Catheter-Based Treatments
When thrombolytics are too risky to give through an IV, or when a clot needs more targeted treatment, doctors can go directly to the clot using catheter-based approaches. A thin tube is threaded through a blood vessel, usually starting from the groin, and guided to the clot site using imaging.
Once there, doctors have several options. Catheter-directed thrombolysis delivers clot-dissolving medication right to the clot at much lower doses than systemic treatment, typically 4 to 24 mg of alteplase over several hours compared to 100 mg for a full intravenous dose. This dramatically reduces the amount of drug circulating through your body and lowers bleeding risk. Mechanical thrombectomy physically extracts the clot using specialized devices threaded through the catheter.
For stroke caused by a large vessel blockage, mechanical thrombectomy can be performed up to 24 hours after symptoms begin in carefully selected patients.
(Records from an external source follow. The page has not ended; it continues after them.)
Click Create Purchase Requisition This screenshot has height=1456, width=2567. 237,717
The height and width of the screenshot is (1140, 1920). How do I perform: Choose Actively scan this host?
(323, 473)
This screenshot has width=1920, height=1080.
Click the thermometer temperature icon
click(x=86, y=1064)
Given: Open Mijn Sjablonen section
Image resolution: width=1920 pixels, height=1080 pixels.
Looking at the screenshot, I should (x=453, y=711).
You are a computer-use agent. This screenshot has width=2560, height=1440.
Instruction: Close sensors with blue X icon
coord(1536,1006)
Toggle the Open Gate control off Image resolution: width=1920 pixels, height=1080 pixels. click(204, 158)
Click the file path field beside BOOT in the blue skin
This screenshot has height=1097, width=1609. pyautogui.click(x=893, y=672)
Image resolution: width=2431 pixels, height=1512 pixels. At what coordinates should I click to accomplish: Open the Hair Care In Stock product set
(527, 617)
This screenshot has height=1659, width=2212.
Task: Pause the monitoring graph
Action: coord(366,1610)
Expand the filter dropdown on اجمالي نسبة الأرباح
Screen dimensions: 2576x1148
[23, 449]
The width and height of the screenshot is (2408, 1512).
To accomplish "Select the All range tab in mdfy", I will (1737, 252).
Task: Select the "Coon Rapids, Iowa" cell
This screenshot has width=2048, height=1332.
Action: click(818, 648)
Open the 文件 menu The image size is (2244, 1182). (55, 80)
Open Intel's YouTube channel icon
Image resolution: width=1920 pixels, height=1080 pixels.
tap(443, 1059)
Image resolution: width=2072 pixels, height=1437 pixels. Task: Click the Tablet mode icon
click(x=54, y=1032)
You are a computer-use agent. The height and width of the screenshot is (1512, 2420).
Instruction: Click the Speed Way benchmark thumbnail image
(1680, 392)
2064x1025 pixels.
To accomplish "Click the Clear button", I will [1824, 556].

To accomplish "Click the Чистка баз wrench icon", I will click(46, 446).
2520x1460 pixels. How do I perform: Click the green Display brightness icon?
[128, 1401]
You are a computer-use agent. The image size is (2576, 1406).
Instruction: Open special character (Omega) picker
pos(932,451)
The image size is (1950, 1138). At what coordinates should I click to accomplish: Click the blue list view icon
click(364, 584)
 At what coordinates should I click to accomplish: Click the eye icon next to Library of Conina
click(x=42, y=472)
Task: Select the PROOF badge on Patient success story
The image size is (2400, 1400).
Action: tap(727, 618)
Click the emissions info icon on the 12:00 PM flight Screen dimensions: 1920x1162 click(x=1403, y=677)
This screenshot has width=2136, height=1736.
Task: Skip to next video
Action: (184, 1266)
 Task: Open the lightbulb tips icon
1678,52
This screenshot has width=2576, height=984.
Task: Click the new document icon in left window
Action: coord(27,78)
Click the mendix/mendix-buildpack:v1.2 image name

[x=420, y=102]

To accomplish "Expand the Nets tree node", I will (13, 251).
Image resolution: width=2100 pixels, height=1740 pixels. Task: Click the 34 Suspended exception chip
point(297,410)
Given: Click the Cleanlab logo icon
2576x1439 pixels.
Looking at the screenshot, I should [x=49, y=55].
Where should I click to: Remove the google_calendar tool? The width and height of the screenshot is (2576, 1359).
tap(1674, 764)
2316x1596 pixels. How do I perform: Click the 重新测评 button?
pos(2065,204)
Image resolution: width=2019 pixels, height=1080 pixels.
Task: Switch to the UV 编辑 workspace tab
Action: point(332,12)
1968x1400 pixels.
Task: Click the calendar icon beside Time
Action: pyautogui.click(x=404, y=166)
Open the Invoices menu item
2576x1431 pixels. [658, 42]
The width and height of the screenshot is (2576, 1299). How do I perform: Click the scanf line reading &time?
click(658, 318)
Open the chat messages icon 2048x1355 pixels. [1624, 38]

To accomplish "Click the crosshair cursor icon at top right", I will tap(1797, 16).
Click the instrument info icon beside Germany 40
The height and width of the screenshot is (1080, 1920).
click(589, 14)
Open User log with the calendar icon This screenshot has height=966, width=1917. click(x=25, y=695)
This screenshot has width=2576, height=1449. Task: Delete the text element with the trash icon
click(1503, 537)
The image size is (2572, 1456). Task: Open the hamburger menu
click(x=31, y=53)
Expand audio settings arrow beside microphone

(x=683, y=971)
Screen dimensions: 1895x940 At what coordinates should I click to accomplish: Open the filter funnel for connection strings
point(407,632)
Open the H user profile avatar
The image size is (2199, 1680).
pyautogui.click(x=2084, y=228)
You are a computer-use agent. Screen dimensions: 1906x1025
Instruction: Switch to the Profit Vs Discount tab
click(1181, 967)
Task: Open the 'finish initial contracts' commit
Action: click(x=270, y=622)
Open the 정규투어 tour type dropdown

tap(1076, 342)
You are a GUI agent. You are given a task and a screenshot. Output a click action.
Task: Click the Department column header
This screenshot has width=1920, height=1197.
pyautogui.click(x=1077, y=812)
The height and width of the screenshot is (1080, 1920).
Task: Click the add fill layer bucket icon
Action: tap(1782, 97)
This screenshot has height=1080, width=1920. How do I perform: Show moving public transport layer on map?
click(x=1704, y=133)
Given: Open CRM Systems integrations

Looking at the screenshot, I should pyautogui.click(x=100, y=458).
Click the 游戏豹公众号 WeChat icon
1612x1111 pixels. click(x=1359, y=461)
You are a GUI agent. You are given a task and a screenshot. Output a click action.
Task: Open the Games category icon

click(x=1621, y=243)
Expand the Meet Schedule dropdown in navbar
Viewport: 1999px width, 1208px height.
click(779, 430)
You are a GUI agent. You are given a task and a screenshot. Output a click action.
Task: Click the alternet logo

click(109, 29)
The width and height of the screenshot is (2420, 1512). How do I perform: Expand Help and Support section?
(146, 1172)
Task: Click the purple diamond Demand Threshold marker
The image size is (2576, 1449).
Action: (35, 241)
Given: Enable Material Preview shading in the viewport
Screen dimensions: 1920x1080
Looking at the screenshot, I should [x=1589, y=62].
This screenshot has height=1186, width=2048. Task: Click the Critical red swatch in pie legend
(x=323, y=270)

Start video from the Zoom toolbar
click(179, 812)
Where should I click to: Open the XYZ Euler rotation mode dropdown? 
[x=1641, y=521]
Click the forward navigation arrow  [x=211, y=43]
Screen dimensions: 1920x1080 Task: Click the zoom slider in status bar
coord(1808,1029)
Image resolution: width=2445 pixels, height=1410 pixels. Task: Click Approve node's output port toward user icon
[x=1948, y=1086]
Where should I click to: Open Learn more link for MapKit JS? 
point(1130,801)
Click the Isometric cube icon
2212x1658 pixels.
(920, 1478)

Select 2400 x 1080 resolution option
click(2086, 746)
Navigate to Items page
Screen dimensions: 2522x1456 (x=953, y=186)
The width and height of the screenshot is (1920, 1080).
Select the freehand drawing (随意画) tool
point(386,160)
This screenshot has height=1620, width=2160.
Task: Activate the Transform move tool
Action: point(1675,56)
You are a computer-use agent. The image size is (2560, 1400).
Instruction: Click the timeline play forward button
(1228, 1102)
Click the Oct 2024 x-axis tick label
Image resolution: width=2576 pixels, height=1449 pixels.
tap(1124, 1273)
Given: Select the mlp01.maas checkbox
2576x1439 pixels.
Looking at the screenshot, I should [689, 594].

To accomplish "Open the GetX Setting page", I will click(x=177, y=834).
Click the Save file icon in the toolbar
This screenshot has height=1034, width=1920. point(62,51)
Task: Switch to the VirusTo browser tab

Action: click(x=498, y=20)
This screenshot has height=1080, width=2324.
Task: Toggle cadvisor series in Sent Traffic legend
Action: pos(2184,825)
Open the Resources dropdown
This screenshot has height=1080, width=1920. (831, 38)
Candidates are chosen based on the severity of their stroke symptoms, how much brain tissue is still salvageable on imaging, and their level of functioning before the stroke. In the most severe pulmonary embolisms, catheter-based treatments and even open surgical removal of the clot are options when other approaches fail or aren’t suitable.
What Determines Which Treatment You Get
The treatment approach depends on three things: where the clot is, how dangerous it is right now, and your personal medical history.
- DVT in the leg without complications: Blood thinners for three to six months or longer. Your body dissolves the clot gradually while the medication prevents it from growing or spawning new clots.
- Pulmonary embolism (stable): Blood thinners, same approach. Most pulmonary embolisms are treated this way.
- Pulmonary embolism (with dangerously low blood pressure or heart strain): Thrombolytics, catheter-based treatment, or surgical removal, depending on severity and available expertise.
- Ischemic stroke: Thrombolytics within 4.5 hours if eligible, mechanical thrombectomy up to 24 hours for large vessel blockages, or both.
- Heart attack: Catheter-based intervention is preferred where available. Thrombolytics are used when a catheter lab isn’t accessible quickly enough.
Most people with blood clots receive anticoagulants and never need clot-busting drugs or procedures. The clot dissolves over weeks to months through normal biological processes while the medication keeps the situation from getting worse. Thrombolytics and thrombectomy are powerful tools, but they’re reserved for the situations where waiting for the body to do its own work would cost too much time or too much tissue.